▸ Page text:
# Fish (animal / flesh)



## Dymn

Hi,

In Spanish, there's a difference between _pez _(the animal) and _pescado _(the flesh coming from the animal). So _voy a comprar un pez _could mean "I'm going to buy a fish - as a pet", while _voy a comprar pescado _means that you're going to buy fish to eat it. Obviously, they share the same root, _pescado _means "fished" (_pescar_: "to fish").

How about your language?

In Catalan we use _peix _for both, and as far as I know there's no difference either in English.


----------



## DaylightDelight

Japanese:
We don't generally distinguish the animal and the flesh.  We say <animal>-flesh if necessary, but we even omit that if the context is clear enough.
- Watashi wa *sakana* wo taberu. = I eat fish.
- Watashi wa *sakana* wo katteiru. = I keep a fish as a pet.

The same goes with most edible animals: cow, pig, chicken, deer, sheep, etc.


----------



## apmoy70

Classical Greek did distinguish between the animal and its flesh (as a dish):

Animal: 3rd declension masc. noun *«ἰχθῡ́ς» ĭkʰtʰū́s* (nom. sing.), *«ἰχθύος» ĭkʰtʰúŏs* (gen. sing.) --> _fish_ (PIE *dǵʰuH- _fish_ cf Arm. ձուկ (juk), Latv. zivs, Lith. žuvis).
Flesh: Neuter noun *«ὄψον» óp͡sŏn* --> lit. _side-dish_, especially _meat_, but in Athens and other places, _fish_ > Koine neut. diminutive *«ὀψάριον» ŏp͡sắriŏn* --> _fish side-dish _(PIE *h₁op-s- _nominalised adverb, thematised from_ *«*ὄψ-» *óp͡s-* > *«ὀψέ» ŏp͡sé*).
The «ὄψον» was a supplementary dish, which was always eaten on top of e.g. grain or bread. The Koine diminutive «ὀψάριον» described mostly pickled fish enjoyed as a delicacy.
E.g:
(A) *«Οἱ ἰχθύες» hoi̯ ĭkʰtʰúĕs* (masc. nom. pl.) --> _The fish-market_.
(B) *«Ἔσθιον ἄρτον τε καὶ ὄψον» éstʰiŏn ắrtŏn tĕ kaì̯ óp͡sŏn* --> _I ate bread and (one) fish_.

In Modern Greek the two have converged into one word for both the animal and its flesh:

Neuter noun *«ψάρι»* [ˈp͡saɾi] (nom. sing.), *«ψάρια»* [ˈp͡saɾ͡ʝa] (nom. pl.) --> _fish, fishes_, aphetic of Byz.Gr. neut. diminutive *«ὀψάριον» op͡sárion*.
Ε.g:
(A) *«Η ψαραγορά»* [i p͡saɾaɣoˈɾa] (fem. nom. sing.) --> _The fish-market_.
(B) *«Χθες έφαγα ψάρι»* [xθes ˈefaɣa p͡saɾi] --> _I ate fish yesterday_.

▸ Information provided:
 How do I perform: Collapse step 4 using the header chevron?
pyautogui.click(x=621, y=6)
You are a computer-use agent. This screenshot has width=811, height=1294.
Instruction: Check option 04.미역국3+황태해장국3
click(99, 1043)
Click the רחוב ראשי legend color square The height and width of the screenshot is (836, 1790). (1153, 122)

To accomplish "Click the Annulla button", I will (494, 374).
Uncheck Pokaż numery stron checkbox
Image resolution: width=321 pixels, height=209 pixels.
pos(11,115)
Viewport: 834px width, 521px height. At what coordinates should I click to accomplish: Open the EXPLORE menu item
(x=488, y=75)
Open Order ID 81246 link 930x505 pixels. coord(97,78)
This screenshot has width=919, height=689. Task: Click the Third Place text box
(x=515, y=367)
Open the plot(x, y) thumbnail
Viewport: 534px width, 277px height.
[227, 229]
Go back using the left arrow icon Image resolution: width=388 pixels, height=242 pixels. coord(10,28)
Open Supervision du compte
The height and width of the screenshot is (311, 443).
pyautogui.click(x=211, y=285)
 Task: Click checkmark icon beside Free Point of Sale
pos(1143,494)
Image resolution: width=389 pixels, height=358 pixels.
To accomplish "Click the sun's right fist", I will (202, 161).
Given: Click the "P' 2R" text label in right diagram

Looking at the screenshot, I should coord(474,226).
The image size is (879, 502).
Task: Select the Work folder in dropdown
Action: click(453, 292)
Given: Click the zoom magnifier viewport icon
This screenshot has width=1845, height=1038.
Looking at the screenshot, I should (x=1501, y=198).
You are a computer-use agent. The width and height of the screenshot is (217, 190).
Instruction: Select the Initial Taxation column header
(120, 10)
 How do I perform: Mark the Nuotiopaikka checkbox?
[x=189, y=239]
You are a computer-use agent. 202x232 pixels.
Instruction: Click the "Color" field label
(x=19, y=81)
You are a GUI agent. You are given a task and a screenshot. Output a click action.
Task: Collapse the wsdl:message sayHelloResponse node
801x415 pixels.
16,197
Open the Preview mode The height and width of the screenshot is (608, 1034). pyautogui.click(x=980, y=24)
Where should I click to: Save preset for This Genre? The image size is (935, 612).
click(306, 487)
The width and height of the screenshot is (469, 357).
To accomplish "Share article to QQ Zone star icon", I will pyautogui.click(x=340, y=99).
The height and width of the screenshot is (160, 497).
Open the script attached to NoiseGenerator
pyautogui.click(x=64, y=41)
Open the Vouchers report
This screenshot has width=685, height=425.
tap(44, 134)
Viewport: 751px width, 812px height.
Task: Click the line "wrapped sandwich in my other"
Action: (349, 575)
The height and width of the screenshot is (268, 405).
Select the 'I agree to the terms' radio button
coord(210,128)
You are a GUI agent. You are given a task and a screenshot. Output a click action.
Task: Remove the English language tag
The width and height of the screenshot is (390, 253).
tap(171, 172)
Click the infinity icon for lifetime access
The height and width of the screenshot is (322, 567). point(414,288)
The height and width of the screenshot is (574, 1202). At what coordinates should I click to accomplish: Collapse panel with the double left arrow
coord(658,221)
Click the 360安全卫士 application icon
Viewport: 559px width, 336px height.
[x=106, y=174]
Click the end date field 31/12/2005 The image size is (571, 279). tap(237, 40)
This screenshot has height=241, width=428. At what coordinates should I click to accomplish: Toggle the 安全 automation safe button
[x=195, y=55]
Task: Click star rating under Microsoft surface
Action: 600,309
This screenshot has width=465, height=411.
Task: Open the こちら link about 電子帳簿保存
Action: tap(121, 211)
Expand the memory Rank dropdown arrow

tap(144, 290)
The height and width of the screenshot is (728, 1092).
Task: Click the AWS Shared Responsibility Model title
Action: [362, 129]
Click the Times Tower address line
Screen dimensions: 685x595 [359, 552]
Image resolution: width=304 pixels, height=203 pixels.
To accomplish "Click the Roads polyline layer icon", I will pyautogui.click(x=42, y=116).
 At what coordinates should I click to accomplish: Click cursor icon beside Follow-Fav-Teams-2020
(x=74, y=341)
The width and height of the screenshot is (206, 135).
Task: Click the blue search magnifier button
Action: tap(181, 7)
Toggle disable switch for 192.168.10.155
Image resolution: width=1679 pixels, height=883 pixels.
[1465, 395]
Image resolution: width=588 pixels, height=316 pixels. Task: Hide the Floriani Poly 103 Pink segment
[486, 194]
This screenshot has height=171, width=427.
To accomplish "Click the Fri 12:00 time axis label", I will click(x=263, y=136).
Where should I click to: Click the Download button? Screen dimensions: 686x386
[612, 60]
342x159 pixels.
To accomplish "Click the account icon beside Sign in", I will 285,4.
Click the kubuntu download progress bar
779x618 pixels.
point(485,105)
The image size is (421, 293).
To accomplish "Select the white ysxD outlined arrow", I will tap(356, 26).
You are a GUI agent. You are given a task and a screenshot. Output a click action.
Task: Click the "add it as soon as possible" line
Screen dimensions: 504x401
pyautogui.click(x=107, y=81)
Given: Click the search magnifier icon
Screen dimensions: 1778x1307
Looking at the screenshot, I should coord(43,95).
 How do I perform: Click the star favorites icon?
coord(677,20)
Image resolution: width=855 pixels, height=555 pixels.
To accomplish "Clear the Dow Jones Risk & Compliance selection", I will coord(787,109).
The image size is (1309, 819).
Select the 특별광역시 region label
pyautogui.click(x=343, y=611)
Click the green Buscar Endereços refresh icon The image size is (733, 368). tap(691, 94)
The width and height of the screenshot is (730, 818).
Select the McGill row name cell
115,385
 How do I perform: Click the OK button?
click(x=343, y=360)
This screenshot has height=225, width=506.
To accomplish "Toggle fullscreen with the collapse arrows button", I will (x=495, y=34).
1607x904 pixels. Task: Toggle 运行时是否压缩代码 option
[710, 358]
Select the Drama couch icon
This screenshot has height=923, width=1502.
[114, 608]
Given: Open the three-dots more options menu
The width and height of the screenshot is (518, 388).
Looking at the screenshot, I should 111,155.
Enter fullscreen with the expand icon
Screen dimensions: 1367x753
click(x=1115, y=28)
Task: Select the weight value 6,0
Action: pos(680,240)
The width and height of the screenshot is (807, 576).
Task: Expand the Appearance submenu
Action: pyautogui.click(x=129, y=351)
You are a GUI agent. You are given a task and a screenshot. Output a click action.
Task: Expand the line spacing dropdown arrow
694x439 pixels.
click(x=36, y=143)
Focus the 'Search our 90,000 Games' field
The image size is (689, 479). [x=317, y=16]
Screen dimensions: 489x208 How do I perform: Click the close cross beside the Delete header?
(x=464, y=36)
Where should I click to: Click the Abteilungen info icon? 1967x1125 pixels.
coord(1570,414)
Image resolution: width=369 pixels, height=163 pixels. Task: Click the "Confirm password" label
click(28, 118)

▸ Aim:
Can you quote, word for word, the passage of the forum thread on words for fish starting at "Classical Greek did" and ending at "zivs, Lith. žuvis)."?

▸ Response to the exercise:
Classical Greek did distinguish between the animal and its flesh (as a dish):

Animal: 3rd declension masc. noun *«ἰχθῡ́ς» ĭkʰtʰū́s* (nom. sing.), *«ἰχθύος» ĭkʰtʰúŏs* (gen. sing.) --> _fish_ (PIE *dǵʰuH- _fish_ cf Arm. ձուկ (juk), Latv. zivs, Lith. žuvis).